How can I show that the closure of $\Phi$ is equal to itself? I have tried by assuming an arbitrary limit point and showing the limit point is contained in the set, but am running into a lot of difficult. 
Extra Information:
My motivation is that I know $\Phi$ is unbounded and hence NOT totally bounded. If $\Phi$ is NOT totally bounded, and the closure of $\Phi$ $= \Phi$, then I get that the closure of $\Phi$ is not totally bounded also, which by a certain theorem means the closure of $\Phi$ is NOT compact.

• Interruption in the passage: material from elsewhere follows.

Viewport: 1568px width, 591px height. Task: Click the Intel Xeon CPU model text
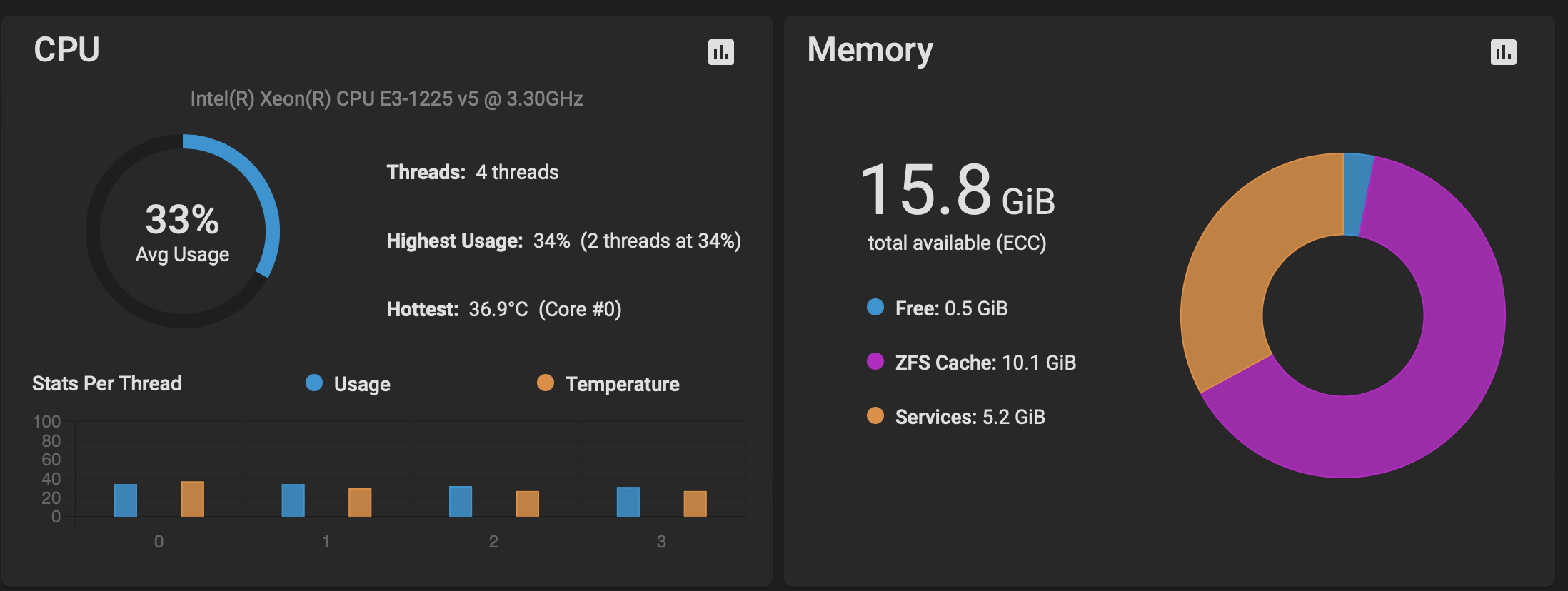[x=386, y=98]
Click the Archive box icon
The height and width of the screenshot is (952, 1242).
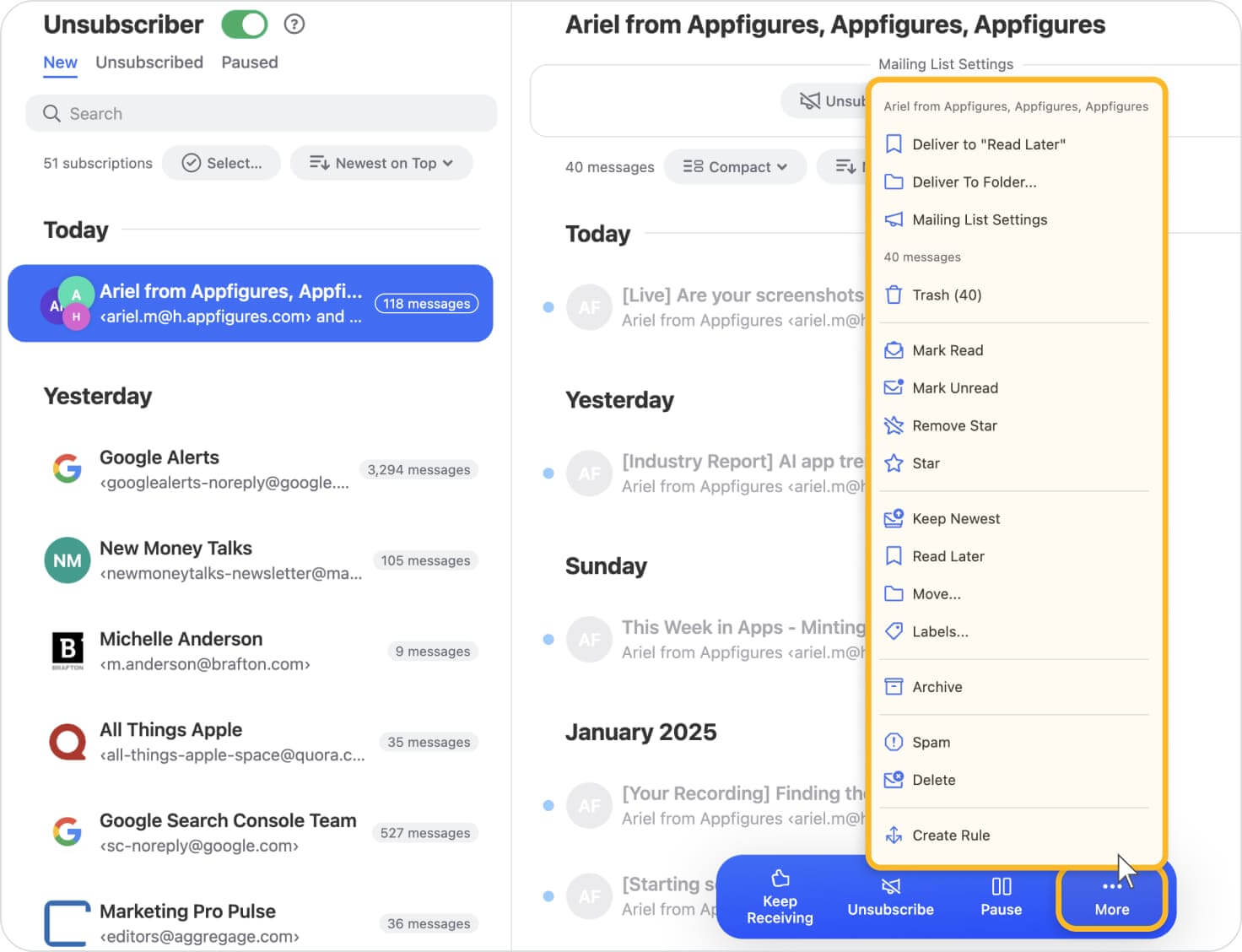[x=894, y=687]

So basically, I am trying to show non-compactness but am missing a crucial step. Help would be GREATLY appreciated!! Thanks!
 A: Well, every compact subset of a metric space is totally bounded, and so bounded. So, all you really need to do is show that $\Phi$ is unbounded, from which non-compactness will follow by contrapositive.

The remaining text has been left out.